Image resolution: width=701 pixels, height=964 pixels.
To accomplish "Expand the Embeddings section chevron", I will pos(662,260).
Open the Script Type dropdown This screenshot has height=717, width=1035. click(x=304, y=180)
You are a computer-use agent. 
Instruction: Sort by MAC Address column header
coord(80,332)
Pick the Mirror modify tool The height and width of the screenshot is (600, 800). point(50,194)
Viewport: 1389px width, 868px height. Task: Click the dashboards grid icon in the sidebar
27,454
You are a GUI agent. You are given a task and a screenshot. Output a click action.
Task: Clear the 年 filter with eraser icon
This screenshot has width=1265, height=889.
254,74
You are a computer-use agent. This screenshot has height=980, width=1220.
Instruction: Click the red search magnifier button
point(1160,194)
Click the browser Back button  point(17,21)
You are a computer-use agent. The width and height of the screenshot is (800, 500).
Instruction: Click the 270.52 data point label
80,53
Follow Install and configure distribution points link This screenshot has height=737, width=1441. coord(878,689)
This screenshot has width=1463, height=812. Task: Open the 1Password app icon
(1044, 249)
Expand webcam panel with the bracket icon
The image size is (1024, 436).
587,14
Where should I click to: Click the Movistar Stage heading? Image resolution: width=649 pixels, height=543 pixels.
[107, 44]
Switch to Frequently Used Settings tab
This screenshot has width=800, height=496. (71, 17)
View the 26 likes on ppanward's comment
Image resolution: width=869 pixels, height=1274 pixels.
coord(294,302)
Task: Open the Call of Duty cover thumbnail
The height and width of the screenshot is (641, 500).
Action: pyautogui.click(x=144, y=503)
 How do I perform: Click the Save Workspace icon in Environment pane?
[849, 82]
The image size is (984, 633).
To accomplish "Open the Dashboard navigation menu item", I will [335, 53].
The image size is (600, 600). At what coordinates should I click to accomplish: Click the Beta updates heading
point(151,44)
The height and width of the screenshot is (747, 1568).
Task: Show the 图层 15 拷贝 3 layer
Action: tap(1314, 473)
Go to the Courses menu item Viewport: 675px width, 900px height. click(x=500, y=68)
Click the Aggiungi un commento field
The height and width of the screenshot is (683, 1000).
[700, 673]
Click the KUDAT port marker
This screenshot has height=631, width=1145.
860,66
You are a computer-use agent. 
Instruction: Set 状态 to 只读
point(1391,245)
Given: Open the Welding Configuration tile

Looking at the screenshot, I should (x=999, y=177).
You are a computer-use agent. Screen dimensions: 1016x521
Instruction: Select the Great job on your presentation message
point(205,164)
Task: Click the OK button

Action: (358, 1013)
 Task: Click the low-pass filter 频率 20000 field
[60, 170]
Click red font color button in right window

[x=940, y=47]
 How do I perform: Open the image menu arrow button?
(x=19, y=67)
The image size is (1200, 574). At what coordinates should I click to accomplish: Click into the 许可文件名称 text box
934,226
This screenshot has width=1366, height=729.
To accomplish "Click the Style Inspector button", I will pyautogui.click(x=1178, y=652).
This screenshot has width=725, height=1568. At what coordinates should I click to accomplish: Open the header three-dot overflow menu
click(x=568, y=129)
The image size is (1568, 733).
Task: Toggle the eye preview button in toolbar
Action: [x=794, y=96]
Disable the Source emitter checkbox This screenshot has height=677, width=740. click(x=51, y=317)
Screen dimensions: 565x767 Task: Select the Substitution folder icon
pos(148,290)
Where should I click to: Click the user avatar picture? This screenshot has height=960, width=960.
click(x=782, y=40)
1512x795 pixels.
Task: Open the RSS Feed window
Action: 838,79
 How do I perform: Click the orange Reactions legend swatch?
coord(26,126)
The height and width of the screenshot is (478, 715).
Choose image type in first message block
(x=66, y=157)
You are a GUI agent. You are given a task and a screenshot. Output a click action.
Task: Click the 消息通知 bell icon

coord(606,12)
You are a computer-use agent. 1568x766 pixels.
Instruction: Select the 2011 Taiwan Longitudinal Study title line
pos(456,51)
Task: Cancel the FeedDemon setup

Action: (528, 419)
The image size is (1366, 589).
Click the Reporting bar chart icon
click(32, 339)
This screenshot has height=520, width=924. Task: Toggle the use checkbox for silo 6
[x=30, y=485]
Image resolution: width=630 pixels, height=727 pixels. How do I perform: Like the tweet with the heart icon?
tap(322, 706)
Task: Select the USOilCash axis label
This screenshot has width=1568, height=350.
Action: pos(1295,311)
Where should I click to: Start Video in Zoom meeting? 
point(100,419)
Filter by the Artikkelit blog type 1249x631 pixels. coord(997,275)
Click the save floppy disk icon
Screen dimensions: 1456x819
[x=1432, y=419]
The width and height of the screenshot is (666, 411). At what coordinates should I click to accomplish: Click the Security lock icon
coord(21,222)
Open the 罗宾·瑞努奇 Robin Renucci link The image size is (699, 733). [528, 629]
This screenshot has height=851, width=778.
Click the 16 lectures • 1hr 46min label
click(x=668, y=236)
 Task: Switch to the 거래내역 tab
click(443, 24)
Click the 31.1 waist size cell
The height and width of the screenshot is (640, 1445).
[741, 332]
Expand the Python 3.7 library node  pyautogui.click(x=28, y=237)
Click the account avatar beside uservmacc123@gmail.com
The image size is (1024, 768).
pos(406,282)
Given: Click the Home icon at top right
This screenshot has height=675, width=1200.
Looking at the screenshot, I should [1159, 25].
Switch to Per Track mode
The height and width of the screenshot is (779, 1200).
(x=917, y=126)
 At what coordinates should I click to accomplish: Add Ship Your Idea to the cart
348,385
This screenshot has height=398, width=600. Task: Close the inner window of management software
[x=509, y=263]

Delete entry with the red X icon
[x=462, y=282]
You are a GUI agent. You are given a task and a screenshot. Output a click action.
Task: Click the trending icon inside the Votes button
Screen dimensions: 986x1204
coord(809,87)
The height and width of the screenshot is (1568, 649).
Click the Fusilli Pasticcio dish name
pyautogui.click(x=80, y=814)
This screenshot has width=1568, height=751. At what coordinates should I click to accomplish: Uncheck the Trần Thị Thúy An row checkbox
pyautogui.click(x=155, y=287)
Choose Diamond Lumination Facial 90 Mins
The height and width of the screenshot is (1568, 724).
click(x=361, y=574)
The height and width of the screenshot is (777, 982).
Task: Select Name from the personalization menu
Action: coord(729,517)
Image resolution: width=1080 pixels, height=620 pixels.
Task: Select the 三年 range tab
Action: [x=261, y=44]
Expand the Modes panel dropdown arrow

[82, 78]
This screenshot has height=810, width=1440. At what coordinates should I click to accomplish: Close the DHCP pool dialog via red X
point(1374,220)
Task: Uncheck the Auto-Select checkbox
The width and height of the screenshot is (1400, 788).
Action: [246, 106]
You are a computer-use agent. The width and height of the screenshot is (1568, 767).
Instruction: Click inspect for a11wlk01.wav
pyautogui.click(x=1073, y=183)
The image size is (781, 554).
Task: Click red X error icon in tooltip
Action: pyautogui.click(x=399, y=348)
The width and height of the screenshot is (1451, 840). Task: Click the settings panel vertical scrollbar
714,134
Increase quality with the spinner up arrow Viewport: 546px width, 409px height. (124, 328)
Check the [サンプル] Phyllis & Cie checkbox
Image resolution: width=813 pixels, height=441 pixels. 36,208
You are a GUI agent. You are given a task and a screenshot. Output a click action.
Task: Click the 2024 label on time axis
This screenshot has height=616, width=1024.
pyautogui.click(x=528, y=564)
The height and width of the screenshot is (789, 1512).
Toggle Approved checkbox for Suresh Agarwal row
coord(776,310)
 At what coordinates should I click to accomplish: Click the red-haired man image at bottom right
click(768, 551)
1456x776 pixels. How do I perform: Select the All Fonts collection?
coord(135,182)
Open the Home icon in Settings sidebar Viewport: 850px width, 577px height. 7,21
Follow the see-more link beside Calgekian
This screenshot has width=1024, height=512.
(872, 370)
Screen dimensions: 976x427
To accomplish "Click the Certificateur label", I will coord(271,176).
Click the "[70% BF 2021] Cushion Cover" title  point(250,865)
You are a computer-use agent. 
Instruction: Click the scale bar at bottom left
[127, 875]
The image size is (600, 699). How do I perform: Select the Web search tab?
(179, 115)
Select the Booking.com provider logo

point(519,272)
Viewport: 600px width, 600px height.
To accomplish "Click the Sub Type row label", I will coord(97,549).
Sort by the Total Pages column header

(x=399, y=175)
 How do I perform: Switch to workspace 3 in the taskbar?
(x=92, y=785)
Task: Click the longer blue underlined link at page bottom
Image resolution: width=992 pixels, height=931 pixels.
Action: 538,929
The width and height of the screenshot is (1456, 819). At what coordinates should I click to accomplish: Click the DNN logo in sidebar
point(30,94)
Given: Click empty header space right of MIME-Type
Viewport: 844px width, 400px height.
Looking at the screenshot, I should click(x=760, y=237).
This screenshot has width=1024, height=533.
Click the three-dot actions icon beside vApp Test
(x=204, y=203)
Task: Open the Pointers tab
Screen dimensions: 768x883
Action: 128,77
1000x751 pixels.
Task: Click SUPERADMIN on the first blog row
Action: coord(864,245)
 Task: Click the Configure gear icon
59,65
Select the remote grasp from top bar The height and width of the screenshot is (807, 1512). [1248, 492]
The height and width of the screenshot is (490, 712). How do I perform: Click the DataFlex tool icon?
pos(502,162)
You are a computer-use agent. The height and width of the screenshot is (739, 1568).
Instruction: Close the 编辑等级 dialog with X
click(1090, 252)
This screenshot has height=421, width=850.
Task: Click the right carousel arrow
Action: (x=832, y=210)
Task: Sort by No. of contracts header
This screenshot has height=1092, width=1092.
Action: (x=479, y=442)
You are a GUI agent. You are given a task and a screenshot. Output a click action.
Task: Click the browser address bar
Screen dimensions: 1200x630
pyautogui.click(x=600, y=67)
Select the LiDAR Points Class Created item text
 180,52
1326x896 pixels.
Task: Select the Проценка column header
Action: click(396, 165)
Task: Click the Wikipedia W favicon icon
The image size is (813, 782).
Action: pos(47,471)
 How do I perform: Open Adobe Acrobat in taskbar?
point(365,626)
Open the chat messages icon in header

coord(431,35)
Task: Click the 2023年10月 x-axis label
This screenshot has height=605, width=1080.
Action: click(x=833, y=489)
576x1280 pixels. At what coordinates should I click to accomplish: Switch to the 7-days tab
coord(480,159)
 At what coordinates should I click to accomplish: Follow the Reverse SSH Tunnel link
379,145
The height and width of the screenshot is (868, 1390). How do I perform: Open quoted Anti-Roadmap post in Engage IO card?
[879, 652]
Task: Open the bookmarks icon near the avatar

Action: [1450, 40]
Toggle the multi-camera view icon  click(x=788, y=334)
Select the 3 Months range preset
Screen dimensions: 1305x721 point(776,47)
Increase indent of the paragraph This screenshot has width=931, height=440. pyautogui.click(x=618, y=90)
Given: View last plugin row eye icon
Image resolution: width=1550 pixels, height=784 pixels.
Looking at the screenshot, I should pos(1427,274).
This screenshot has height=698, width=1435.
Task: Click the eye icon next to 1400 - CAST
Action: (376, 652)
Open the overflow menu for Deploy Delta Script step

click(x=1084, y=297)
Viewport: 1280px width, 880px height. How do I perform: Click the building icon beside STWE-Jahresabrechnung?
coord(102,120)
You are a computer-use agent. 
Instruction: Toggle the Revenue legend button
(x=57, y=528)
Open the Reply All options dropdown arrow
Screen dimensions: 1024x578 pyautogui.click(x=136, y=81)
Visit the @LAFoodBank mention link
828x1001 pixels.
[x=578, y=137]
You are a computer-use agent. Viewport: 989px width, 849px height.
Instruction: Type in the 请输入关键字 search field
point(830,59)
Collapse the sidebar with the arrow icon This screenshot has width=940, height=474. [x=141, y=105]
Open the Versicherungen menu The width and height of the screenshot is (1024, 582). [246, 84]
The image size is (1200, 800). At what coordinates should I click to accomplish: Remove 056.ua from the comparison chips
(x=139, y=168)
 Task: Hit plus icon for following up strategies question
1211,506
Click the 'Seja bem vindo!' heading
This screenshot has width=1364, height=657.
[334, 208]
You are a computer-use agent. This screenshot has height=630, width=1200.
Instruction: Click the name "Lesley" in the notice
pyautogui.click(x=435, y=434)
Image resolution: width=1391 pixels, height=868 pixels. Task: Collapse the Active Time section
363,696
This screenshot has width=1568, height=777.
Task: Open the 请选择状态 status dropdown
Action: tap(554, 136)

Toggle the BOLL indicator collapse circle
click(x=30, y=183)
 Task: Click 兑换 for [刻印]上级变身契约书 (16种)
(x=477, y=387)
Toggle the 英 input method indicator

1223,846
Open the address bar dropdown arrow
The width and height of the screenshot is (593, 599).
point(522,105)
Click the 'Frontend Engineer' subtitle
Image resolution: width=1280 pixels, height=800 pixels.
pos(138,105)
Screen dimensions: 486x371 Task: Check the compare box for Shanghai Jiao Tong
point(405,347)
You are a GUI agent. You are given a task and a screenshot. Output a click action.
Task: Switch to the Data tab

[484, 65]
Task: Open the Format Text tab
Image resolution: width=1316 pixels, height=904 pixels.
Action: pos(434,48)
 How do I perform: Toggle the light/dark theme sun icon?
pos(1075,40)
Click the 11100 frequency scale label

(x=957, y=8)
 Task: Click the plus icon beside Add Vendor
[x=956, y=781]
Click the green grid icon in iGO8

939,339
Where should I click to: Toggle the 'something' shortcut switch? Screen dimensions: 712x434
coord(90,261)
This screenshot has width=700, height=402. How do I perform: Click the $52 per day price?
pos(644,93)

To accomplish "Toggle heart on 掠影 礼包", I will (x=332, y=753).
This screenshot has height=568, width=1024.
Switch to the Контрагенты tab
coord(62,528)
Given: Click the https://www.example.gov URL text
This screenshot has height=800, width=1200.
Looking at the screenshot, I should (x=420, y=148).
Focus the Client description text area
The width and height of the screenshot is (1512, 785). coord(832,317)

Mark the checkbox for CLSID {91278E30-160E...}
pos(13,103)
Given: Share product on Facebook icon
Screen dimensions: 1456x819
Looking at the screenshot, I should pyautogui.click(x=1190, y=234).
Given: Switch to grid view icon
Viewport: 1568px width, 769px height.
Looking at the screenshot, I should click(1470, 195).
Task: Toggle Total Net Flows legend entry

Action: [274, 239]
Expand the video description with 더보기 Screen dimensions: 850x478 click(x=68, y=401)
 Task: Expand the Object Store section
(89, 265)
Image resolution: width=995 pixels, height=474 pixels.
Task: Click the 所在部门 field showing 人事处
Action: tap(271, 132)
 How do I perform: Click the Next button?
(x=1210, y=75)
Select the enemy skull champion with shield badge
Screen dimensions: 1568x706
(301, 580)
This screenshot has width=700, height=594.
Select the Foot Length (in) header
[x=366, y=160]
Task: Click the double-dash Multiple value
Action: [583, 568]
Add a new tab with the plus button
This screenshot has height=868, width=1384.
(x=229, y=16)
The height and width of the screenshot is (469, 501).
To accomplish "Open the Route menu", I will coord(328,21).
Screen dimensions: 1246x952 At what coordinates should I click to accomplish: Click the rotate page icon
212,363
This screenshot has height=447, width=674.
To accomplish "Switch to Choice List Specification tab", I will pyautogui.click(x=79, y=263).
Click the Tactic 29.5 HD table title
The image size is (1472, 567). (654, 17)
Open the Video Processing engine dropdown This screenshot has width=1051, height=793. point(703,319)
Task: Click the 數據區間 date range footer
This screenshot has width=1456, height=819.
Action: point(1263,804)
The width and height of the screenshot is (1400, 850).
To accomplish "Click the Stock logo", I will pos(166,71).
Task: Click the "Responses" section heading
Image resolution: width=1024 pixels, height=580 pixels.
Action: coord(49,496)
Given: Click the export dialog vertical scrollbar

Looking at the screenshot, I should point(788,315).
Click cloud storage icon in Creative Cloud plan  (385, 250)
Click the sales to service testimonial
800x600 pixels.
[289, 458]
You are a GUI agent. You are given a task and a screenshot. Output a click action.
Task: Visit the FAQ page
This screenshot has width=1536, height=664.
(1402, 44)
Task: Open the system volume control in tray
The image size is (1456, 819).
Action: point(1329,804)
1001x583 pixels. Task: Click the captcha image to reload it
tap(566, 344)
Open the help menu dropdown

^^^^^^^^

Enunciado>
Localize todas as linhas acima em que aparece a palavra "taskbar" e copie cada uma delas. Diferencie maiúsculas de minúsculas.

Resultado do exercício>
 How do I perform: Switch to workspace 3 in the taskbar?
 How do I perform: Open Adobe Acrobat in taskbar?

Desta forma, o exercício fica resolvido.